An improved hybrid boundary node method for solving steady fluid flow problems

This paper describes the application of an improved hybrid boundary node method (hybrid BNM) for solving steady fluid flow problems. The hybrid BNM is a boundary type meshless method, which combined the moving least squares (MLS) approximation and the modified variational principle. It only requires nodes constructed on the boundary of the domain, and does not require any ‘mesh’ neither for the interpolation of variables nor for the integration. As the variables inside the domain are interpolated by the fundamental solutions, the accuracy of the hybrid BNM is rather high. However, shape functions for the classical MLS approximation lack the delta function property. Thus in this method, the boundary condition cannot be enforced easily and directly, and its computational cost is high for the inevitable transformation strategy of boundary condition.
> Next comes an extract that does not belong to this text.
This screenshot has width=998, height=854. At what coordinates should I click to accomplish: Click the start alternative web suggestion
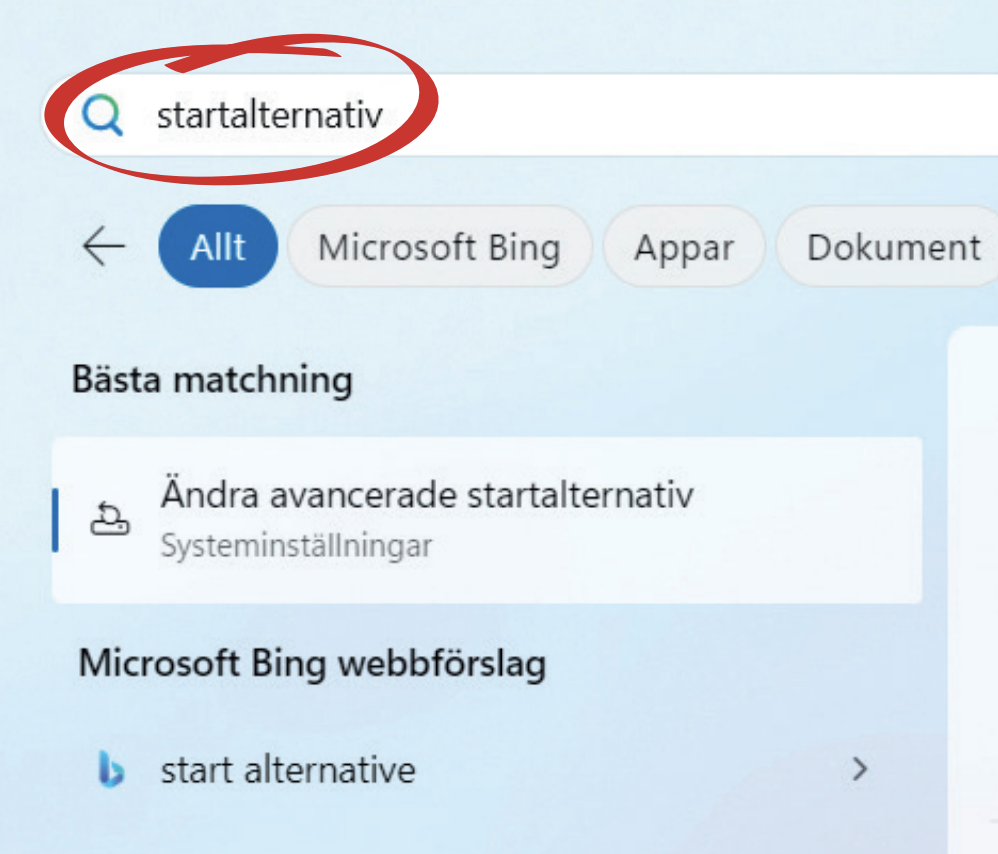tap(288, 770)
In the method we proposed, a regularized weight function is adopted, which leads to the MLS shape functions fulfilling the interpolation condition exactly, which enables a direct application of essential boundary conditions without additional numerical effort. The improved hybrid BNM has successfully implemented in solving steady fluid flow problems. The numerical examples show the excellent characteristics of this method, and the computation results obtained by this method are in a well agreement with the analytical solutions, which indicate that the method we introduced in this paper can be implemented to other problems.